Fragmento del texto –
######

Sólo su autor puede responder, pero nosotros podemos especular. Su anonimato tal vez se deba al pudor o a la timidez; o a un juego o una apuesta; o a una estrategia editorial subordinada al €, para llamar la atención en un mercado saturado de productos muy homogéneos; o al temor —infundado a estas alturas— de la pérdida de su prestigio como escritor al incursionar en el género policial y a una mala acogida de la crítica o de los lectores ante un cambio de trayectoria y un salto en el vacío; o a cualquier otra causa.
¿Pero no puede deberse también a ese rechazo que con tanta frecuencia manifiesta la comunidad lectora cuando un escritor cambia de registro? Críticos, lectores, editores, libreros prefieren tener a los autores bien encasillados, como si la literatura fuera una ferretería en la que cada pieza va en su cajonera y con la etiqueta correspondiente. El cambio incomoda porque obliga a reconsiderar los tópicos, a luchar contra la pereza de las clasificaciones.
Incluso entre los propios creadores aparece el rechazo. Al narrador no le gusta que el poeta incursione en la narrativa, ni al poeta que el narrador incursione en la lírica, que considera un ámbito propio. Los ven como intrusos que vienen a competir en un territorio ya de por sí excesivamente poblado, donde no hay suficientes lectores para tanto escritor. Se mira con recelo al periodista que además es novelista, o al novelista cuando se mete a dramaturgo, o al dramaturgo que aspira a ensayista.

######

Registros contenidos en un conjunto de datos
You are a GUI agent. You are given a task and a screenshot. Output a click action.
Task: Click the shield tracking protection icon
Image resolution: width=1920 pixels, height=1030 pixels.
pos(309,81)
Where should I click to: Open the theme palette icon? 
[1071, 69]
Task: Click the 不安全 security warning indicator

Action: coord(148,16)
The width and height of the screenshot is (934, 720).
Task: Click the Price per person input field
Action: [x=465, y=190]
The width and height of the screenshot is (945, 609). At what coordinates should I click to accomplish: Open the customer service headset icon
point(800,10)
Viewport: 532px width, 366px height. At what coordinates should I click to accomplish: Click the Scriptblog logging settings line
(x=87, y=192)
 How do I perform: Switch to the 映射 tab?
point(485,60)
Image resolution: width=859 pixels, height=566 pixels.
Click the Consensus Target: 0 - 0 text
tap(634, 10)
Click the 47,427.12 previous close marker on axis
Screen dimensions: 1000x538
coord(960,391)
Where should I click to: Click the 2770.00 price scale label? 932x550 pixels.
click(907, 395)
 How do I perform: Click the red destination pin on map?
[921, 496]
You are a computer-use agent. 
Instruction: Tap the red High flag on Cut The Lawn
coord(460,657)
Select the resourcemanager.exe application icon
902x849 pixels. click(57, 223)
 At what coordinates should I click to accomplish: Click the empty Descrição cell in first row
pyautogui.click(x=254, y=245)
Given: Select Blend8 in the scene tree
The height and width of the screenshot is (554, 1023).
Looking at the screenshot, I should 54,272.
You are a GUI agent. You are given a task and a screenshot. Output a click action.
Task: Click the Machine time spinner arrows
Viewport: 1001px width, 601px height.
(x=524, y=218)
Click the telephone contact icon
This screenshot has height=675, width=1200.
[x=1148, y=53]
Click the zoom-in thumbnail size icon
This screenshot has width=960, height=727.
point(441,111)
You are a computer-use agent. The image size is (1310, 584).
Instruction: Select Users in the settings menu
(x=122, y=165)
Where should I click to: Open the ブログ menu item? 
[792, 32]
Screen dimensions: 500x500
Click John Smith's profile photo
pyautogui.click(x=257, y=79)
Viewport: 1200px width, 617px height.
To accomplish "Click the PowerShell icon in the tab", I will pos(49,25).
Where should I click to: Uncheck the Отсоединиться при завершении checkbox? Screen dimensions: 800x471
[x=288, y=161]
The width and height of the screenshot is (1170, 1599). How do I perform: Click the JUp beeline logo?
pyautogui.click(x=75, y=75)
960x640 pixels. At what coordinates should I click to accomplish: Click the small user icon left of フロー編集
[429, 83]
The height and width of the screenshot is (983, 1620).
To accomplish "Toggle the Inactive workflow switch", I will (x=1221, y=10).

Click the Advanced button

######

Tareas –
1) Enumera los grupos que, según el fragmento sobre el anonimato del autor, prefieren tener a los autores bien encasillados.
2) Continúa el fragmento sobre el anonimato del autor a partir de donde se detiene.
Los registros no tienen ningún papel en esto.

Respuestas en orden –
1) Críticos, lectores, editores y libreros.

2)
En una ocasión, un colega del género policial me reprochó que hubiera publicado una reseña muy favorable sobre un buen filósofo que se había incorporado a la cofradía negra, como si viviéramos en un monasterio con celdas contadas y el intruso viniera a quitarle su sitio. Su reproche no era el del crítico acomodado en sus esquemas que, obligado a revisar sus trasnochados tópicos, se resistía a ponderar el cambio de trayectoria de un autor que pasaba de la metafísica al enigma (como si fueran tan distintos). El escritor policial consideraba que su territorio había sido invadido por el filósofo y, por tanto, que no se le podía recibir con parabienes ni permitir su acomodo por miedo a romper el equilibrio autóctono. Al contrario, convendría expulsarlo como a una especie dañina, en una suerte de racismo literario.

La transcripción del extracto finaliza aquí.